---------- TEXTABSCHNITT
15.08.2018
Die Rheinpfalz

Viel spricht für Akku-Hybrid-Triebwagen

Die heute auf den Bahnlinien der West- und Südpfalz eingesetzten Dieselfahrzeuge sollen ab Ende 2023 schrittweise abgelöst werden
Von Eckhard Buddruss

Ludwigshafen. Bei den Plänen für eine Elektrifizierung des Betriebs auf bisher mit Dieselfahrzeugen befahrenen Bahnstrecken in der West- und Südpfalz könnte ein Mix aus dem Einsatz von Akku-Hybrid-Triebwagen und der Leitungselektrifizierung von Teilabschnitten die besten Chancen haben.

Der Vorsteher des für den regionalen Bahnverkehr im südlichen Rheinland-Pfalz zuständigen Zweckverbands, der Germersheimer Landrat Fritz Brechtel (CDU), betonte, der Zweckverband wolle auf sämtlichen Linien des bisherigen West- und Südpfalznetzes ab Ende 2023 schrittweise vom Diesel- zum Elektrobetrieb übergehen.Wie berichtet, gehören in der Pfalz zu dem Netz, dessen Betrieb ab Ende 2023 neu ausgeschrieben werden soll, die Regionalbahn-Linien von Kaiserslautern nach Lauterecken, Kusel, Bingen, Monsheim und Pirmasens, die Regional-Express-Linie von Kaiserslautern über Neustadt nach Karlsruhe sowie die Regionalbahn-Linien von Neustadt nach Karlsruhe, von Landau nach Pirmasens (samt der Züge nach Bundenthal), von Pirmasens nach Saarbrücken und von Winden nach Bad Bergzabern. Derzeit werden die Linien von der Deutschen Bahn (DB) betrieben, die dort vor allem Dieseltriebwagen der Baureihen 642 („Desiro“) und 643 („Talent“) einsetzt. Die Regionalbahn-Linien von Neustadt nach Weißenburg und von Wörth nach Lauterburg fehlen in dieser Liste, weil sie voraussichtlich Teil eines separaten Vergabeverfahrens für grenzüberschreitende Züge unter anderem von Neustadt nach Straßburg werden.
--------------------
▶ ÜBUNGSAUFGABEN:
1) Wer ist laut dem Zeitungsartikel zur Bahnelektrifizierung in der Pfalz Vorsteher des Zweckverbands?
2) Gib den Zeitungsartikel zur Bahnelektrifizierung in der Pfalz zwischen „Viel spricht für“ und „besten Chancen haben.“ einschließlich erneut wieder und tausche dabei „Akku-Hybrid-Triebwagen“ gegen „Batterie-Hybrid-Triebwagen“ aus.
3) Führe den Zeitungsartikel zur Bahnelektrifizierung in der Pfalz im Anschluss an seinen letzten Satz fort.
---------- DATENAUSZUG
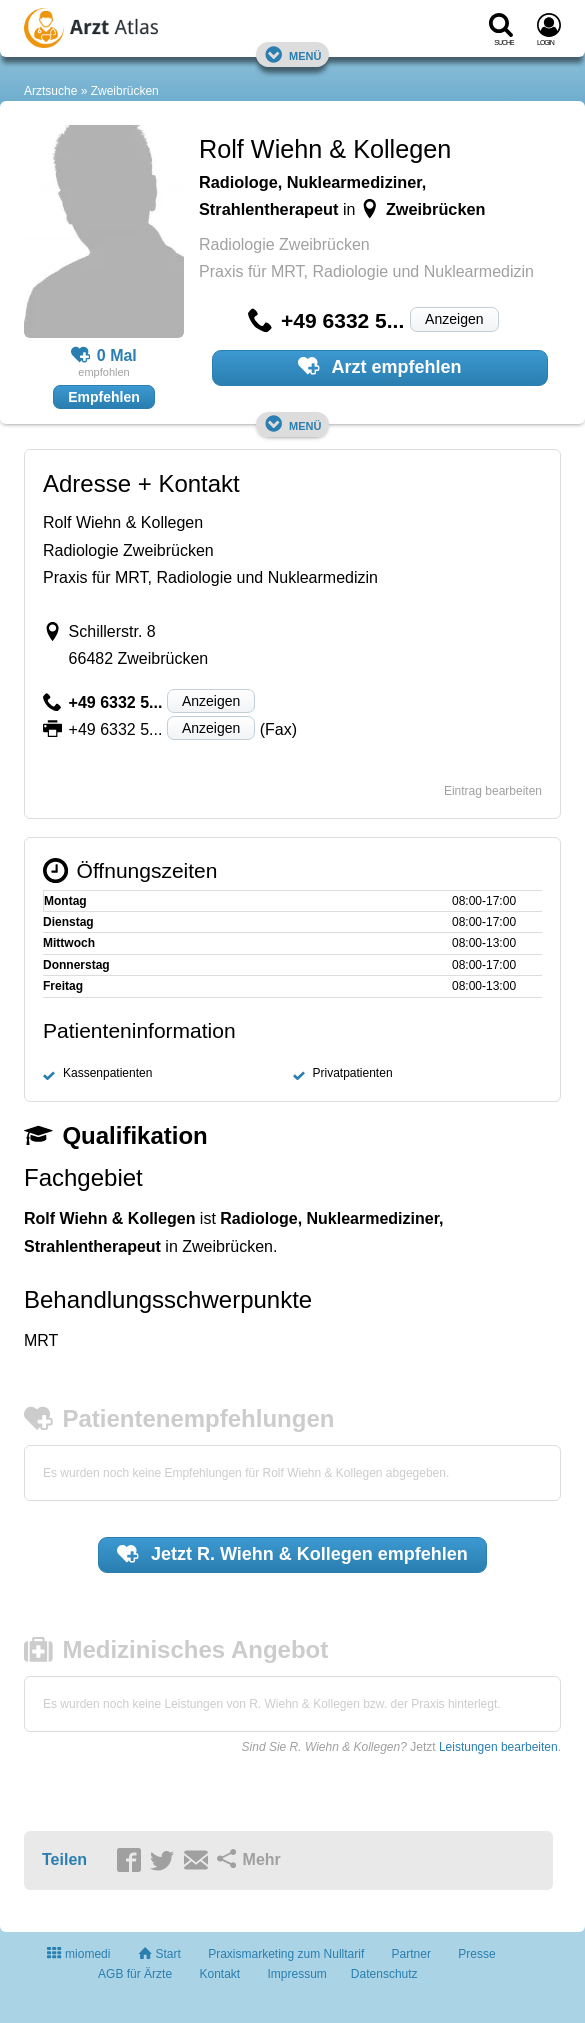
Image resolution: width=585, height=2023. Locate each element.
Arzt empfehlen (379, 366)
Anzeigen (454, 319)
--------------------
▶ ERWARTETE LÖSUNGEN:
1) Der Germersheimer Landrat Fritz Brechtel (CDU).

2)
Viel spricht für Batterie-Hybrid-Triebwagen

Die heute auf den Bahnlinien der West- und Südpfalz eingesetzten Dieselfahrzeuge sollen ab Ende 2023 schrittweise abgelöst werden
Von Eckhard Buddruss

Ludwigshafen. Bei den Plänen für eine Elektrifizierung des Betriebs auf bisher mit Dieselfahrzeugen befahrenen Bahnstrecken in der West- und Südpfalz könnte ein Mix aus dem Einsatz von Batterie-Hybrid-Triebwagen und der Leitungselektrifizierung von Teilabschnitten die besten Chancen haben.

3)
Für das künftige Pfalznetz sollen lokal emissionsfreie Fahrzeuge gefordert werden. Dies könnten Brennstoffzellenfahrzeuge wie der I-Lint von Alstom sein oder Elektrotriebwagen mit zusätzlicher Batterie. Bombardier und Siemens sind dabei, ein solches Fahrzeug, das im Fachjargon E/E-Hybrid genannt wird, zu entwickeln. Siemens will auf der kommenden Fachmesse Innotrans erstmals einen Triebwagen vom Typ Desiro Main Line in einer E/E-Hybrid-Version präsentieren. Tatsächlich anbieten will Siemens als E/E-Hybrid-Serienfahrzeug aber den neuen Typ Mireo, der in der Pfalz (allerdings in der reinen Oberleitungsversion) künftig auch auf der neuen S-Bahn-Linie von Mannheim über Ludwigshafen und Frankenthal nach Mainz fahren soll.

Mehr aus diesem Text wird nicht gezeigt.